14.01.2021 08:36

В начале «Абрамовского театра»

Фёдор Абрамов в редакции газеты «Правда Севера». Сентябрь 1973 года. Из архива Ф. А. Абрамова

История театральных постановок по произведениям Фёдора Абрамова начинается с романа «Две зимы и три лета», впервые напечатанного в первых трёх номерах журнала «Новый мир» за 1969 год и вскоре выпущенного отдельной книгой

«Неправильное изображение деревни»

В тогдашней литературной действительности он прозвучал очень громко и по инициативе главного редактора журнала Александра Твардовского был даже представлен на соискание Государственной премии СССР. Причины этого выдвижения неоднозначны, но и сам факт стал тогда одним из стимулов к тому, чтобы новым произведением Абрамова заинтересовались театры.

Первым сделать спектакль по роману предложил театр имени Моссовета во главе с его главным режиссёром народным артистом СССР Юрием Завадским.

Заказ на инсценировку передали Владимиру Токареву – актёру, режиссёру, драматургу, заслуженному деятелю искусств РСФСР. В общем, проверенному театральному профессионалу, но помнит ли о нём сейчас кто‑нибудь, кроме специалистов? Между тем в его послужном списке значатся такие пьесы (не сценарии фильмов), как «Щит и меч», «Семнадцать мгновений весны», «Судьба». В своё время они с успехом шли в театрах страны.

* [ЗАДАНИЕ 1]
Перечислите все пьесы Владимира Токарева, названные в статье о первых постановках по произведениям Фёдора Абрамова.
* [ЗАДАНИЕ 2]
Объясните по статье о первых постановках по произведениям Фёдора Абрамова, что побудило театры заинтересоваться романом «Две зимы и три лета».
* [ЗАДАНИЕ 3]
Продолжите статью о первых постановках по произведениям Фёдора Абрамова с того места, на котором она обрывается.

* [ПРЕДОСТАВЛЕННЫЙ МАТЕРИАЛ]
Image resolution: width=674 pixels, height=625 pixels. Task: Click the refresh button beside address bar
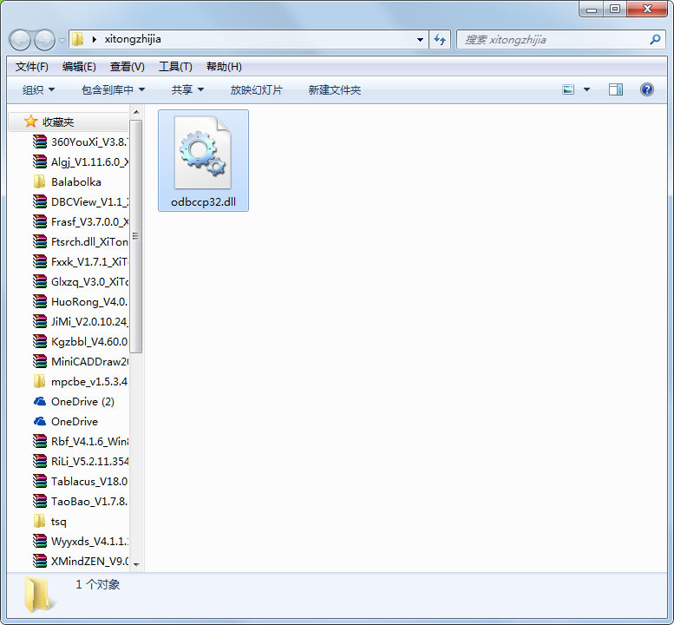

* [РЕЗУЛЬТАТ 1]
«Щит и меч», «Семнадцать мгновений весны», «Судьба».

* [РЕЗУЛЬТАТ 2]
Роман громко прозвучал в тогдашней литературной действительности. По инициативе Александра Твардовского он был выдвинут на Государственную премию СССР, и сам факт выдвижения стал одним из стимулов интереса театров к новому произведению Абрамова.

* [РЕЗУЛЬТАТ 3]
Предварительное обсуждение начального варианта инсценировки по «Двум зимам…» в театре имени Моссовета состоялось 20 декабря 1969 года. Участвовавший в нём Фёдор Абрамов зафиксировал в записной книжке некоторые реплики присутствующих (публикуются впервые, как и почти все другие использованные в настоящей статье материалы).

Народный артист РСФСР Константин Михайлов: «Общее впечатление – очень положительное. Круто замешан материал, подлинная жизнь. Водоворот характеров. Много трудностей. Есть длинноты. Это материал, от которого нельзя отказываться».

Заслуженная артистка РСФСР Людмила Шапошникова (в 1991 году одной из последних она получила звание народной артистки СССР): «Есть длинноты. Вопрос к руководству: можно выносить это на обсуждение? Очень остро! Если благословят, я – за».

Артист, фамилии которого Абрамов не записал: «Очень понравилось. Такой пьесы – такой интересной – не знаю».

Помощник главного режиссёра по литературной части Евгения Буромская: «Знаю роман. Но талантливо, восхитительно. Редактура будет. Необычно, ярко. Лиризм, юмор. Полифонично. С блеском. Я за немедленную читку. Самая талантливая пьеса из всех, которые у нас есть».

Режиссёр Инна Данкман (возможно, именно она и должна была заниматься постановкой): «Мне очень нравится. Нравился и роман».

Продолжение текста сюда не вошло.